Updated

Military analysts say the covert operation that led to Usama bin Laden’s death reinforces a security strategy that has been in development for 10 years -- closely pairing the Pentagon and U.S. intelligence in the hunt for terror leaders.

U.S. officials on Monday described the top-secret operation as a joint effort between the CIA and an elite team of Navy SEALs who killed the Al Qaeda leader and four others in a raid on a Pakistani compound.

The attack on the secret compound in Abottabad, Pakistan, was preceded by months of intelligence gathering and high-level meetings within the CIA. The agency discovered the compound in August while monitoring a trusted Al Qaeda courier. Nine months later, after rehearsing the raid for a week, a unit of specially trained SEALs stormed the compound and killed the Al Qaeda leader with a gunshot to the head.

Military analysts and former U.S. commanders say the killing of bin Laden is perhaps the most prominent example of a joint security effort between the U.S. military and intelligence communities that has been building since the Sept. 11, 2001, terror attacks.

"This operation was the best of all worlds," U.S. Army Lt. Col. Tony Schaffer said in an interview with FoxNews.com.

More On This...

"You have CIA intelligence driving a Department of Defense operation…This is the way it should have always worked," he said, adding that such collaboration was almost "non-existent" prior to the attacks on 9/11.

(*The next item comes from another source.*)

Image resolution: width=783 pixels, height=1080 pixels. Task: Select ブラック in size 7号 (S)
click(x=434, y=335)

Retired Army Gen. Tommy Franks, who led the U.S. military operations in Afghanistan and later Iraq after the Sept. 11, 2001, terror attacks, also applauded the victory as a successful collaboration between the military and intelligence communities.

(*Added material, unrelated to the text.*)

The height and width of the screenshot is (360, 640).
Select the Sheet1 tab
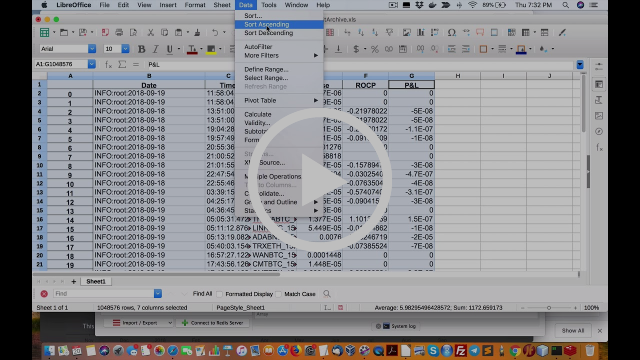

"The credit for success of the mission goes to the CIA and our special operators who did the work,” Franks said in an email. “They have been working together for years.....and had many, many successes working together before 2009."

The operation Sunday comes after President Obama announced last week a reshuffling of his defense and intelligence teams. Obama nominated CIA Director Leon Panetta to replace Secretary of Defense Robert Gates, who is retiring. He also tapped Gen. David Petraeus, the U.S. commander in charge in Afghanistan, to take Panetta’s post as head of the CIA.

Some military observers say the personnel shift signals an effort to more closely streamline the CIA and Department of Defense in future operations abroad.

"The move of Petraeus over to CIA is indicative to me that they’re going to try to build more of a bridge between the CIA and DOD," said Schaffer.

Peter Singer, director of the 21st Century Defense Initiative at the Brookings Institution, said the bin Laden raid underscores the need for the CIA and Department of Defense to continue to work closely together.

"There will always be tensions between the two because of their different organizational DNA,” said Singer, but such missions "can’t be looked at through a pure military lens or a pure intelligence lens."

"[The bin Laden operation] puts more pressure on breaking down these stove pipes," he said.

Military analysts, meanwhile, have offered differing views on what impact bin Laden’s death will have on U.S. military operations in Afghanistan and Pakistan.

Schaffer and others said the killing of the Al Qaeda leader proves Afghanistan is not where the U.S.-led war on terror should be fought.

"I think this more than justifies a withdrawal from Afghanistan immediately,” Schaffer said.